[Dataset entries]
= Beginning of Section =

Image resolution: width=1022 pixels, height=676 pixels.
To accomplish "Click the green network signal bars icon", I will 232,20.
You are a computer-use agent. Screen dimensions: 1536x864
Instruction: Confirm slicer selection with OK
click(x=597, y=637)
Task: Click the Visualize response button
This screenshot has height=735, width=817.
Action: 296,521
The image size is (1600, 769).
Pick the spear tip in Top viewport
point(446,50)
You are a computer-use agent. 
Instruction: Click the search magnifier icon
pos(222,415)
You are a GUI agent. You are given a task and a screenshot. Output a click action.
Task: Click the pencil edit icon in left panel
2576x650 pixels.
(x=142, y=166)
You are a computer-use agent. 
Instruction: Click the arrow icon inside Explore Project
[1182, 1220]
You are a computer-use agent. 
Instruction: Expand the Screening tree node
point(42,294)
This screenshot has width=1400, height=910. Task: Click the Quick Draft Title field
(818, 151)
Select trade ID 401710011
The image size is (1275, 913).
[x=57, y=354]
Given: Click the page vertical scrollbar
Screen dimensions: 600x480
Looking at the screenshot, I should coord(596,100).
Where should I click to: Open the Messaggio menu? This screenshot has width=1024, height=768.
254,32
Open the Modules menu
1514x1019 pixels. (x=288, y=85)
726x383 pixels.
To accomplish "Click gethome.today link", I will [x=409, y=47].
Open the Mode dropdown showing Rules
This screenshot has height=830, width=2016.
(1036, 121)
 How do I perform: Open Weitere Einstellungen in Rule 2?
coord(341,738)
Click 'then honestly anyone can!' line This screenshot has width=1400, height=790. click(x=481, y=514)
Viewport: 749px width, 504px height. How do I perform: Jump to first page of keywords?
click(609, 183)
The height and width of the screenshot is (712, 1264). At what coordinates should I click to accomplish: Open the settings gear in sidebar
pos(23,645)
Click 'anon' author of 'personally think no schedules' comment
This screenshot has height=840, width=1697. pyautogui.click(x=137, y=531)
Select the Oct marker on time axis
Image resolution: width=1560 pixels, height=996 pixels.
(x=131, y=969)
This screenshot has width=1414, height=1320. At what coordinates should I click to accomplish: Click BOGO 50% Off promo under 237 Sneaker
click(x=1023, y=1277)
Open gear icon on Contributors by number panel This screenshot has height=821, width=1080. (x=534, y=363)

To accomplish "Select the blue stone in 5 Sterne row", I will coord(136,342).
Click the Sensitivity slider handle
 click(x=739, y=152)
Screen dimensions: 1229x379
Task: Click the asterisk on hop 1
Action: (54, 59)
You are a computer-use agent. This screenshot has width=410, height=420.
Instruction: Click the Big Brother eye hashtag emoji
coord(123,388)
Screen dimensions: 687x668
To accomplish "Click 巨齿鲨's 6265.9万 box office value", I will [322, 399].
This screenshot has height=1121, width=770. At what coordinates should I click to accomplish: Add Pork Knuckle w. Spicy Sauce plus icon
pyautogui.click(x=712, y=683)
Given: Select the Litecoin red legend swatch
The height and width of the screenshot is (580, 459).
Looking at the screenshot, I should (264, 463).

= End of Section =

• [PROBLEM DESCRIPTION]:
Wherever the string "panel" shows up in a line of the records, count that line once. Report the total alone.

• [RESPONSE]:
2